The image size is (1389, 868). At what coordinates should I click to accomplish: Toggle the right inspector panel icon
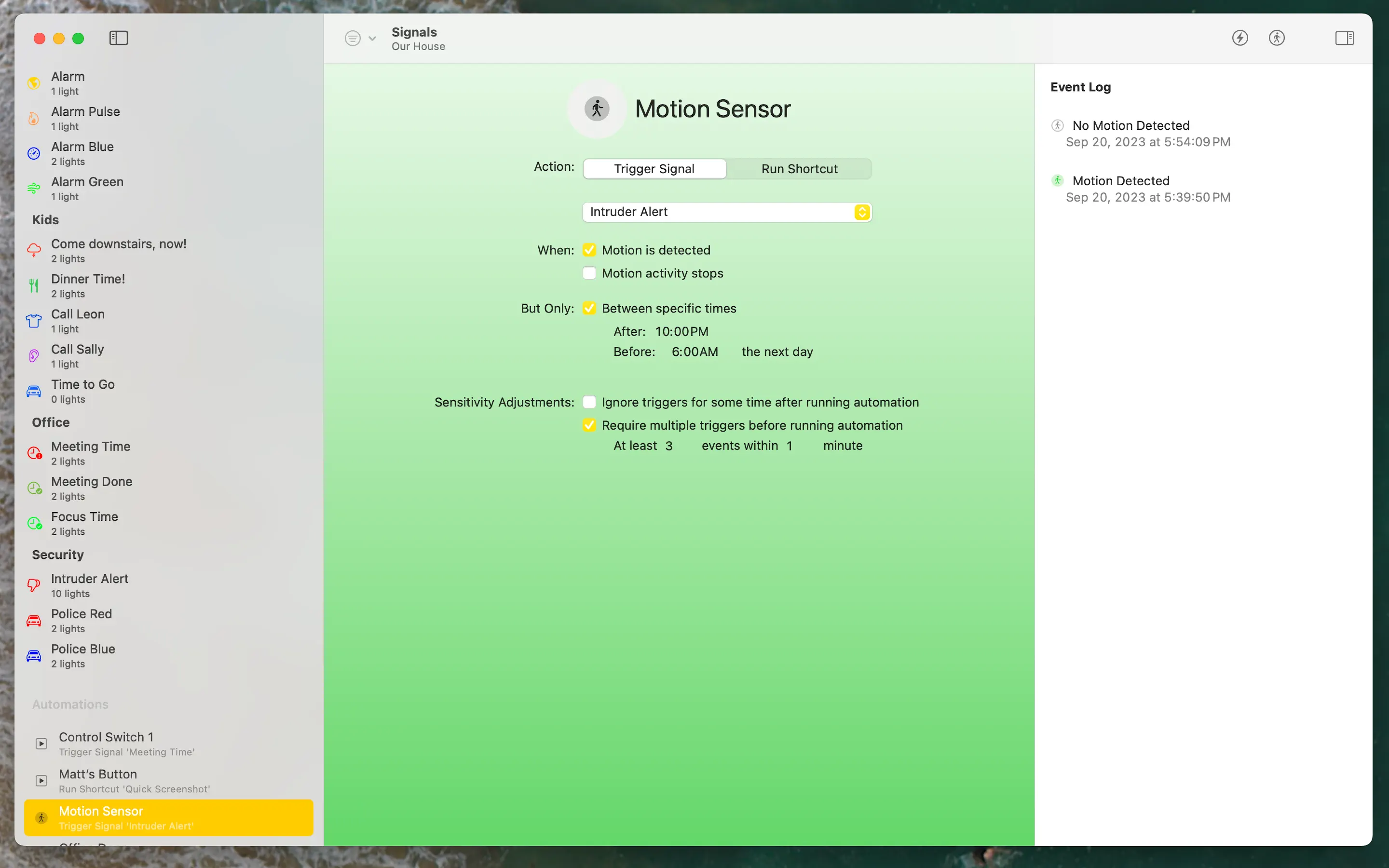pyautogui.click(x=1344, y=38)
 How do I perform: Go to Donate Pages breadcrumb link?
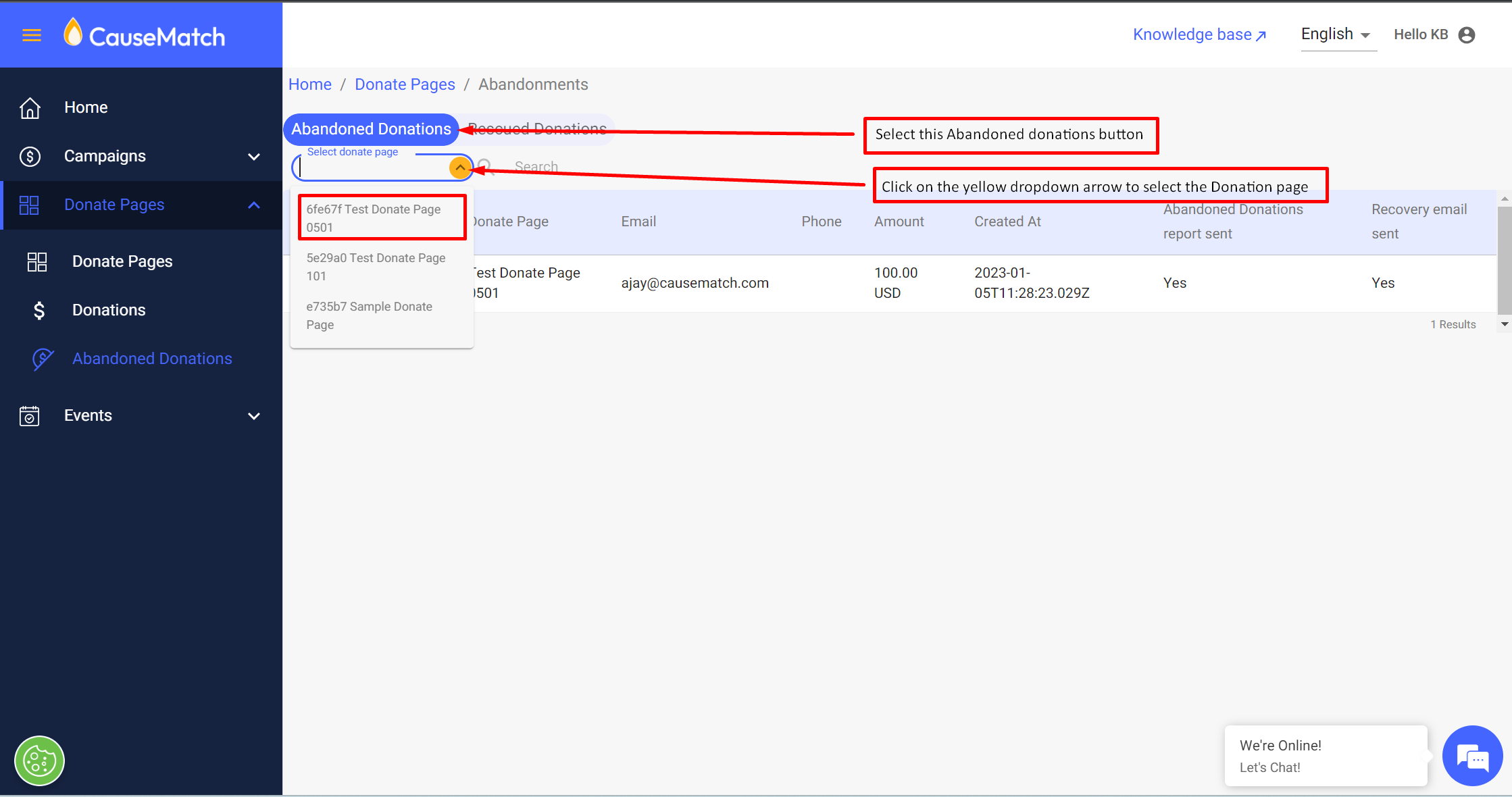pyautogui.click(x=405, y=84)
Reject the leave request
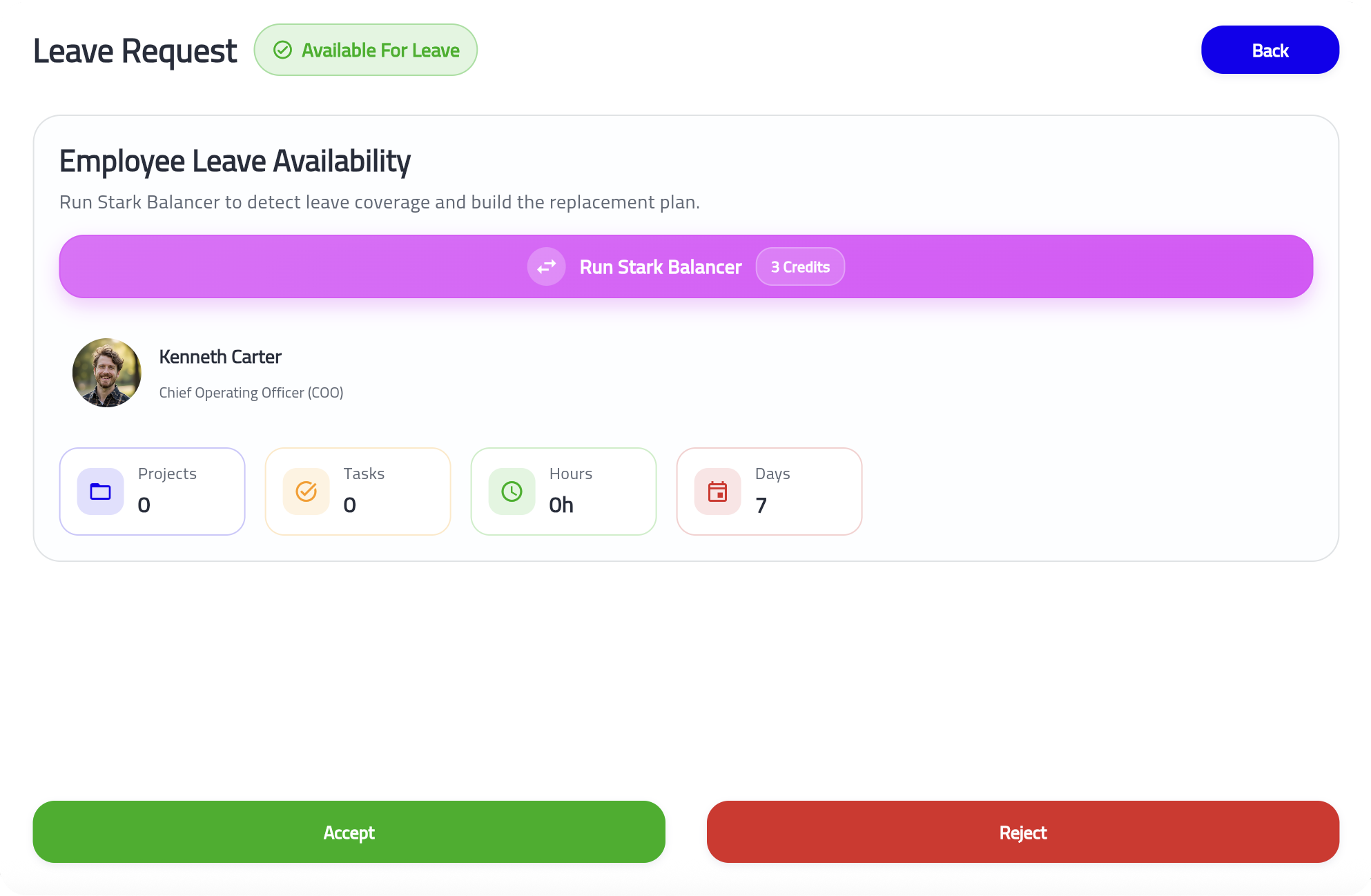Screen dimensions: 1371x896 click(1022, 832)
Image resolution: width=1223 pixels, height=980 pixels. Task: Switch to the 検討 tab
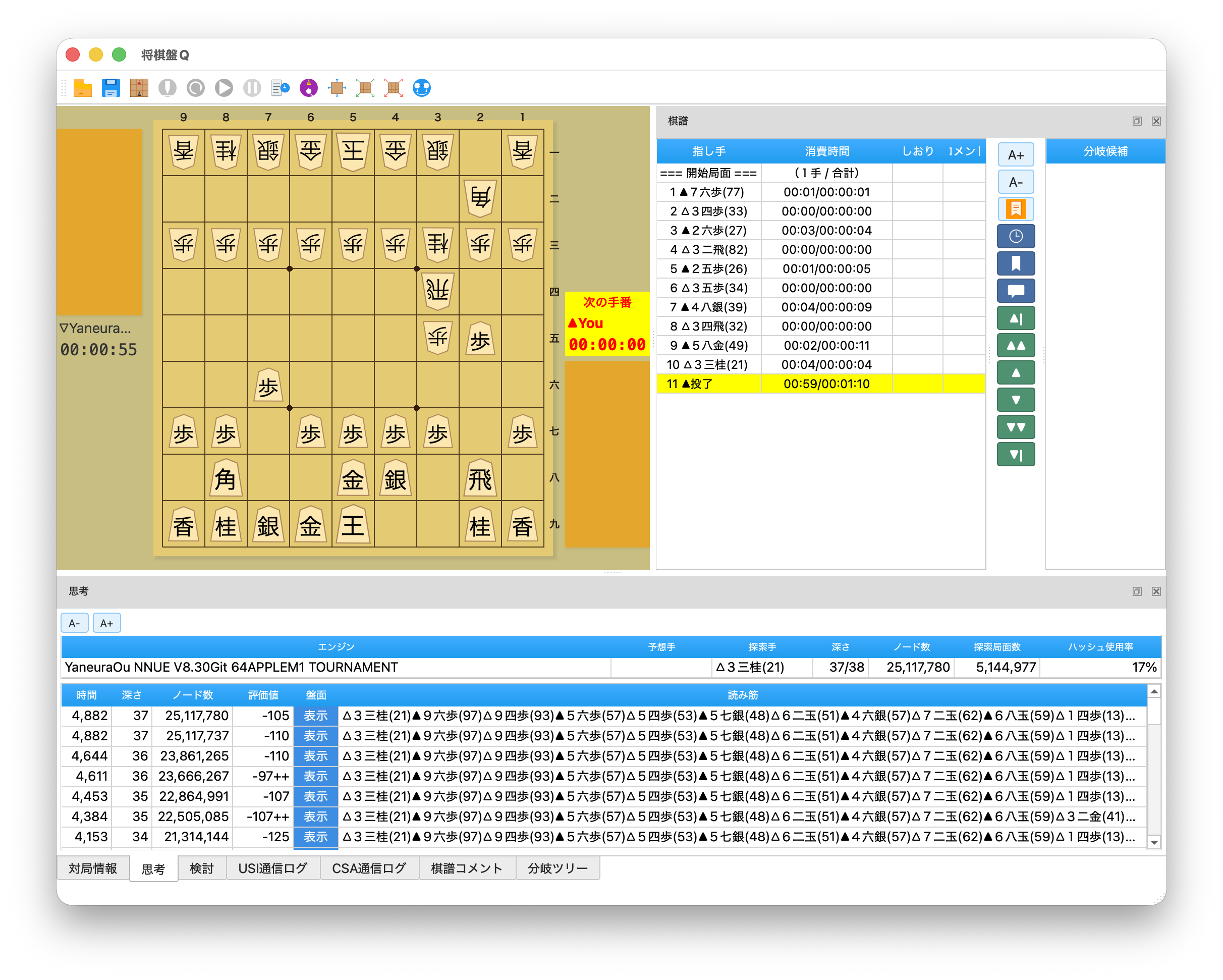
-*-
Assignment.
Could you repeat exactly the lines from the one containing "Reject the leave request" to the last line of the records, both included, and leave out every picture?

Solution to this task.
Reject the leave request
Screen dimensions: 1371x896 click(1022, 832)
Image resolution: width=1223 pixels, height=980 pixels. Task: Switch to the 検討 tab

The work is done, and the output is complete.